### Try it
Count the lines in the records below that contain the word "location". Reply with the number alone.

──────── Source information

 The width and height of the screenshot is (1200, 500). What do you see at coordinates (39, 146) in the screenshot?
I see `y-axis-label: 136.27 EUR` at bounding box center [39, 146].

────────────────
──────── Source information

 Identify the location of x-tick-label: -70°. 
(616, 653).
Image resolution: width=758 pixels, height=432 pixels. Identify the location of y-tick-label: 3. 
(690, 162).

────────────────

### Response for this exercise
2